The measure will be billed by the agency as a way to boost transparency for the benefit of the industries it regulates, according to the sources who asked not to be named. But scientists and former EPA officials worry the move will hamstring the agency’s ability to protect public health by putting key medical and industry data off limits.
EPA Administrator Scott Pruitt, who has been pursuing President Donald Trump’s mission to ease the regulatory burden on business, is expected to unveil the new policy as early as Tuesday afternoon, the sources said.
EPA officials did not respond to requests for comment.
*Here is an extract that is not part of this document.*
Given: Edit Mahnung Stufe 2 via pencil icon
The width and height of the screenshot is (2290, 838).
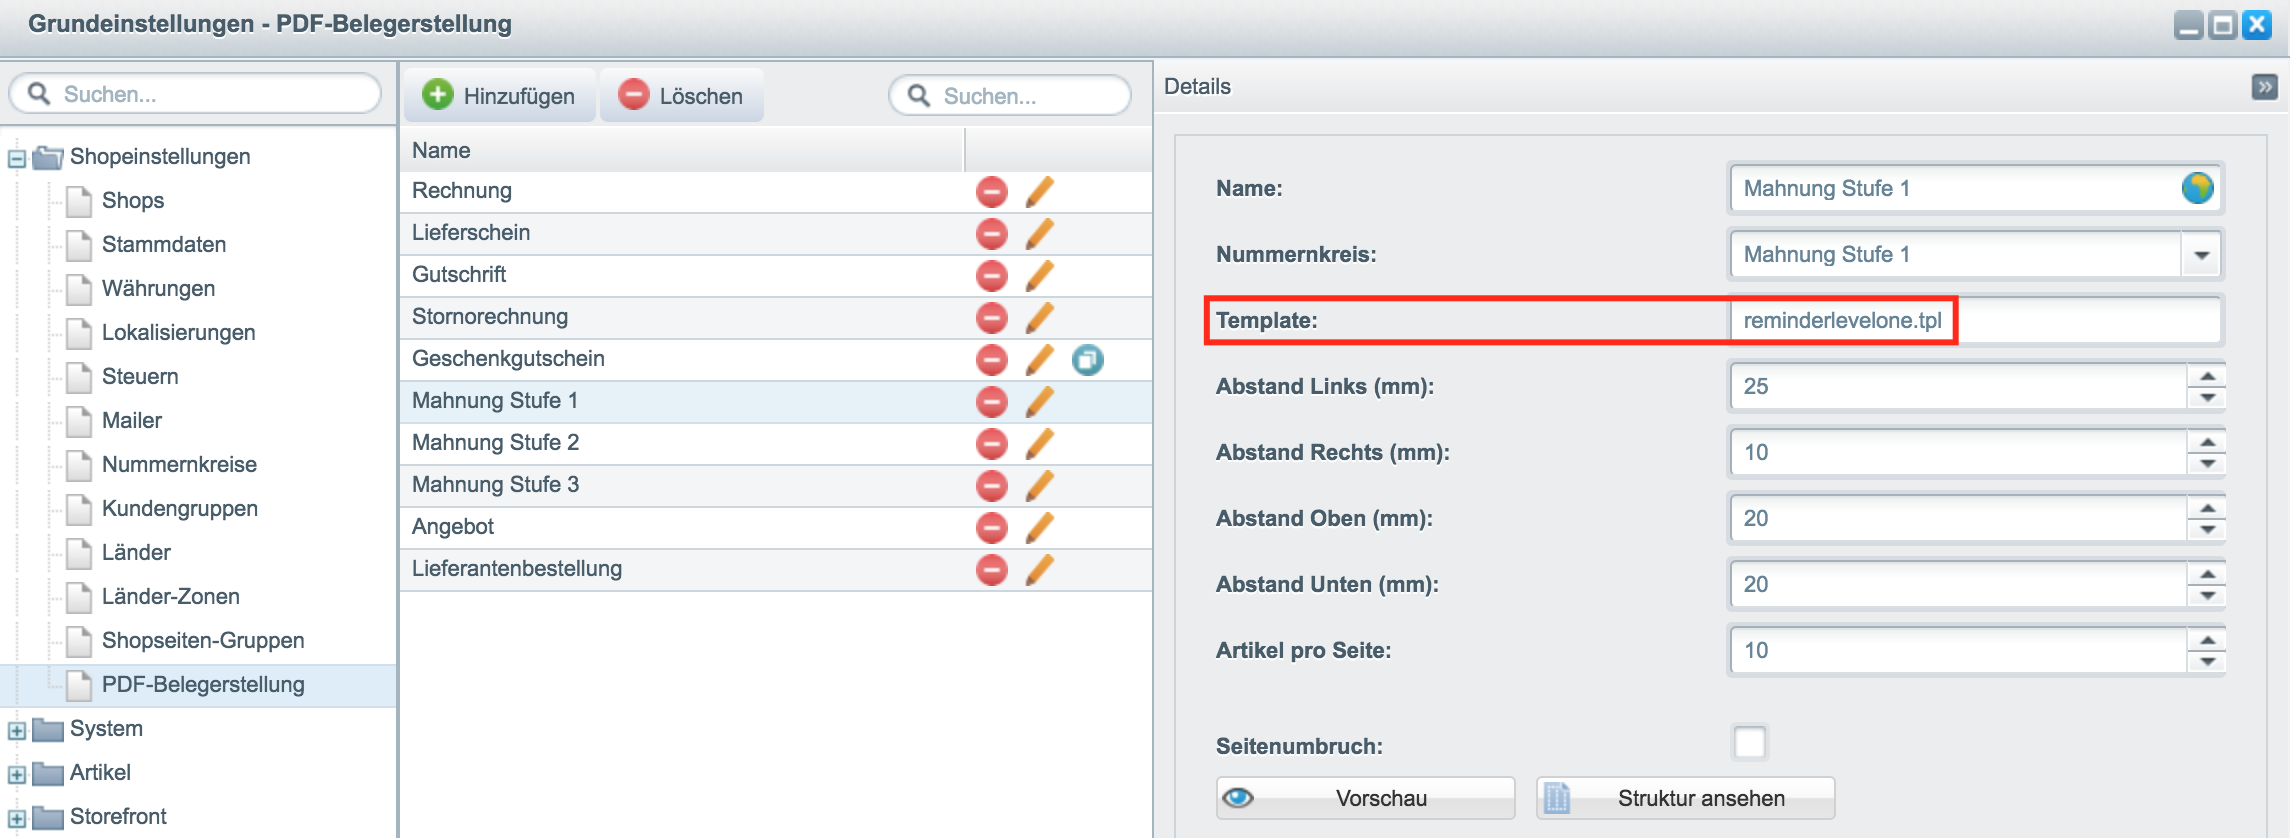Looking at the screenshot, I should click(x=1039, y=443).

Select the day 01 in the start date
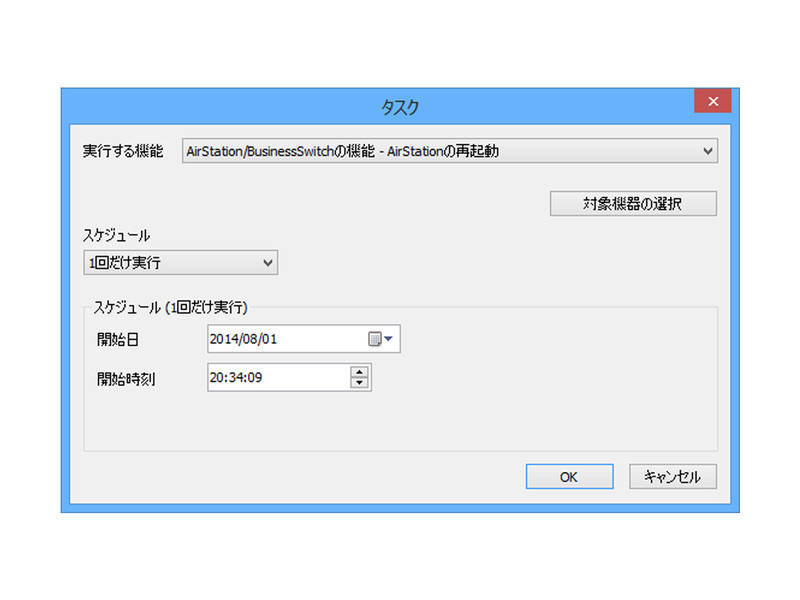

The EPA has for decades relied on scientific research that is rooted in confidential medical and industry data as a basis for its air, water and chemicals rules. While it publishes enormous amounts of research and data to the public, the confidential material is held back.
Business interests have argued the practice is tantamount to writing laws behind closed doors and unfairly prevents them from vetting the research underpinning the EPA’s often costly regulatory requirements. They argue that if the data can’t be published, then the rules should not be adopted.
But ex-EPA officials say the practice is vital.
“Other government agencies also use studies like these to develop policy and regulations, and to buttress and defend rules against legal challenges. They are, in fact, essential to making sound public policy,” former EPA Administrator Gina McCarthy and former Assistant Administrator for Air and Water Janet McCabe wrote in an op-ed in the New York Times last month.
The new policy would be based on proposed legislation spearheaded by House Science Chairman Lamar Smith, a Republican from Texas who denies mainstream climate change science. Emails obtained through a public records request last week showed Smith or his staff met with Pruitt’s staff in recent months to craft the policy. Those emails also showed that Pruitt’s staff grappled with the possibility the policy would complicate things for the chemicals industry, which submits reams of confidential data to EPA regulatory programs.
An official for Smith’s office did not provide comment.